## Requirement:
According to the article on how AI coding extensions compete, how many tokens of tool descriptions might a single MCP server with 8 tools add?

[Source extract — start]

You shipped your extension, measured it, confirmed it creates lift. Then a developer installs it alongside 14 other extensions, and outcomes get worse. Not because your extension is broken, but because extensions don’t exist in isolation: they compete.
In the previous article, we covered how to measure whether a single extension creates lift or drag. That measurement assumed a clean environment: your extension, and nothing else. Real developer workspaces don’t look like that. Real workspaces have MCP servers for their cloud provider, instruction files from their team, skills from their framework, and whatever’s trending on social this week. The question really isn’t whether your extension works, it’s whether it works well with others.
More extensions, worse outcomes
It seems like extensions should be additive: extension A improves authentication code, extension B improves database queries. Install both, get better auth and better queries. Right? Not quite.
Every extension consumes tokens in the context window just by being installed. Tool descriptions and skill definitions take up space before you even type a prompt. A single MCP server with 8 tools might add 2,000 tokens of tool descriptions. Five MCP servers? That’s 10,000 tokens of tool descriptions alone, and you haven’t asked anything yet. The context window is a fixed budget. Every token spent on tool descriptions is a token not spent on workspace context or conversation history. Install enough extensions and the harness starts making cuts: summarizing tool descriptions, dropping tools it deems irrelevant, and truncating whatever doesn’t fit. Your carefully written tool description might get compressed into something the model can barely interpret.
But it’s not just about space. Every token in the context changes the path the model takes. The model doesn’t process your extension’s content in isolation and then process the next one separately. It attends to everything at once. Add a database extension next to your auth extension, and both extensions produce different output than either would alone, even if they have nothing to do with each other. The mere presence of unrelated tool descriptions shifts the model’s attention and changes the output.
We’ve measured this directly: the same extension that produces consistent lift in isolation can produce drag with even one other extension present. Not because the extension changed, but because the environment around it did.
Three ways extensions conflict
Not all composition problems are about token budgets, though. Extensions can actively interfere with each other in ways that are harder to spot.
Vocabulary collisions
Two extensions describe their tools using similar language. Your tool says "manage authentication settings", another tool says "configure identity and access." The developer asks "set up auth for my app." Both tools match the intent, the model picks one, and it might not be yours.
How would you even debug that? The developer sees wrong output and blames the model. But it’s not a bug in either extension, it’s an emergent property of putting two tools with overlapping vocabulary into the same context. The model doesn’t know which one the developer means, and it can’t ask (most harnesses don’t support clarifying questions for tool selection). It makes a choice based on factors you can’t see such as context position and training data associations. What’s more, that choice might change between runs.

[Source extract — finish]
[Data to examine — start]

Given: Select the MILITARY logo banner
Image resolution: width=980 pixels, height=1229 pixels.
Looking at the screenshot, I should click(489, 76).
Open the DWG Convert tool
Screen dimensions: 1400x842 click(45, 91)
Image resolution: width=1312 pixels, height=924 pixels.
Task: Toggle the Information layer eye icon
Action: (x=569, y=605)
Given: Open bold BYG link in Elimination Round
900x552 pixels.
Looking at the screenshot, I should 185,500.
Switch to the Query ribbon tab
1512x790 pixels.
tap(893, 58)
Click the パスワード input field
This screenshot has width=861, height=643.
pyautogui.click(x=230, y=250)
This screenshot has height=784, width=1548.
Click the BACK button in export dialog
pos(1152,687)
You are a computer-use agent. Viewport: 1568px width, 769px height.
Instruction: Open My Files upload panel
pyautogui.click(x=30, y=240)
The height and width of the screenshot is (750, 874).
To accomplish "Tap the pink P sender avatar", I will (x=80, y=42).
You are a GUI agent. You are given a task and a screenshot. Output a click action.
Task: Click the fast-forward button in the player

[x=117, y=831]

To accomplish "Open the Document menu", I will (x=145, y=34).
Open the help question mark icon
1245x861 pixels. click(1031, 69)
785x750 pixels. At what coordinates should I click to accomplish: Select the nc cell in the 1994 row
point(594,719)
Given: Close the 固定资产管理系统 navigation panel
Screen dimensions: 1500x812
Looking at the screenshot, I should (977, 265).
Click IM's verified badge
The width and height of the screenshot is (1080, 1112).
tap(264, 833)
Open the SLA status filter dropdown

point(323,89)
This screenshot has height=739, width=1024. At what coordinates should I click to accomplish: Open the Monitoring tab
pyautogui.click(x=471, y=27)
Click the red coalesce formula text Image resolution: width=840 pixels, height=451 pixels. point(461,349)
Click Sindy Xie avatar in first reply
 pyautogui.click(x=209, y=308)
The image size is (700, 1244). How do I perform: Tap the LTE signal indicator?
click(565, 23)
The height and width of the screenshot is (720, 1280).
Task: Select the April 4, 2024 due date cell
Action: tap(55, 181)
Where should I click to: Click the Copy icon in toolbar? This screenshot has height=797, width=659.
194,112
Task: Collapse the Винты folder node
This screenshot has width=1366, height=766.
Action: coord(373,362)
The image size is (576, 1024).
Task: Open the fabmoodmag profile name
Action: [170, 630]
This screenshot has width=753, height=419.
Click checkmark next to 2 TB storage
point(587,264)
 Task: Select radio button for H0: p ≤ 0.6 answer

[Data to examine — finish]

## Output:
About 2,000 tokens.